Readers of Umrigar's 2006 novel, The Space Between Us, will recognize Bhima and Maya, as well as Bhima's longtime employer, Sera, and the circumstances of Bhima's dismissal. But The Secrets Between Us stands alone: its focus is squarely on Bhima, who must confront not only her financial worries but her long-held prejudices related to class and other social divisions. Umrigar takes readers inside the Mumbai slums, vividly evoking both the cramped living conditions and Bhima's deep shame at having to live there.
 
While she longs for Maya to escape the neighborhood's crushing poverty, Bhima also fears the day her educated granddaughter will disappear from her life. She knows that social codes are changing rapidly in Mumbai, but she is also unsure how to navigate a new world where the rules are different. A subplot involving a client and her artist partner shows both Bhima's deep discomfort with shifting norms and her eventual willingness to open her mind to new ideas.
 
Umrigar also gradually reveals more of Parvati's background, including her experiences as a young woman and her unhappy marriage. Both women have been hardened by difficult events in their lives, but they find surprising tenderness and strength in their tenuous friendship. Umrigar draws her characters with a keen and compassionate hand--not only her protagonists but her supporting characters as well, like Rajeev, who makes deliveries for the vegetable stand and watches over both women like a devoted son.
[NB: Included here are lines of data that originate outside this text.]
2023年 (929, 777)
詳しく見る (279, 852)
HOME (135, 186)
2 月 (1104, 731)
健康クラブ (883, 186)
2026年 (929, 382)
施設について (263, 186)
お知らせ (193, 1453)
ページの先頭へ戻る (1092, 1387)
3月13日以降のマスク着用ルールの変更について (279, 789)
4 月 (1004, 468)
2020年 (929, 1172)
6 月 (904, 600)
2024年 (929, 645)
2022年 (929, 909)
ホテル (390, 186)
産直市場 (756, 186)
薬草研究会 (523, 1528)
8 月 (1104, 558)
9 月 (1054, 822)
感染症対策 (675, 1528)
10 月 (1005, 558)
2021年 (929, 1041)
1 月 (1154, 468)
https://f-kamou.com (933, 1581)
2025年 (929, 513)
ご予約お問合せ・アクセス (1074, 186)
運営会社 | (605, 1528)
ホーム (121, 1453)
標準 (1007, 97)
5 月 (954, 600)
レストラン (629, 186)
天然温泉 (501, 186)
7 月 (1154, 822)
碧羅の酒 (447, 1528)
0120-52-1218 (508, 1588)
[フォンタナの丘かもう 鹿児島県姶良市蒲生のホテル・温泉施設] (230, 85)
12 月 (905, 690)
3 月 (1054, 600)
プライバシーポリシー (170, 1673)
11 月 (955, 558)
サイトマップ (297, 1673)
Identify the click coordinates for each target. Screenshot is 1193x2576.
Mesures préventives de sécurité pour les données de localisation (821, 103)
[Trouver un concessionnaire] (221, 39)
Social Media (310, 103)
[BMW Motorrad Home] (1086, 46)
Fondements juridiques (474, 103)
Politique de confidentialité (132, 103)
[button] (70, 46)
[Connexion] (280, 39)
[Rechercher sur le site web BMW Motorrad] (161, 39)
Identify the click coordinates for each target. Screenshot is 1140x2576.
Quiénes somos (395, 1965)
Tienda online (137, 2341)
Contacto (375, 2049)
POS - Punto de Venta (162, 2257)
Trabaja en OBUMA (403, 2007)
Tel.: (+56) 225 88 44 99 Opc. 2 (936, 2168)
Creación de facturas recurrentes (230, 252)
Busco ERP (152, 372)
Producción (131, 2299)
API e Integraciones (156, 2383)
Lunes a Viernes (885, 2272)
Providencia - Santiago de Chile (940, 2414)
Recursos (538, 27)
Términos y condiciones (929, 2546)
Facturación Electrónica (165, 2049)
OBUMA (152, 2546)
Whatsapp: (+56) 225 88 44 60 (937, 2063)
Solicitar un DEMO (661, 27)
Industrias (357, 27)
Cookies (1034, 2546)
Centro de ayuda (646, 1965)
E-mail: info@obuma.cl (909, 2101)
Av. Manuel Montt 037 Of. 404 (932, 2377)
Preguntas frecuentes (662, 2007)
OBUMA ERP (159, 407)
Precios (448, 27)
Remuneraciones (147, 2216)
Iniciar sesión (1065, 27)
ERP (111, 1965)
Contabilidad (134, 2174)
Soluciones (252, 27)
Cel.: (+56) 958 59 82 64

Even Maya, despite her tendency to act like a spoiled child, is more complex than she first appears.
 
Packed with sensory details and tart dialogue, Umrigar's novel deftly evokes the complicated realities of poverty, love, hard work, guilt, grief and friendship in modern-day Mumbai. --Katie Noah Gibson, blogger at Cakes, Tea and Dreams
 
Shelf Talker: Two women living in the slums of Mumbai form a tentative business partnership and friendship.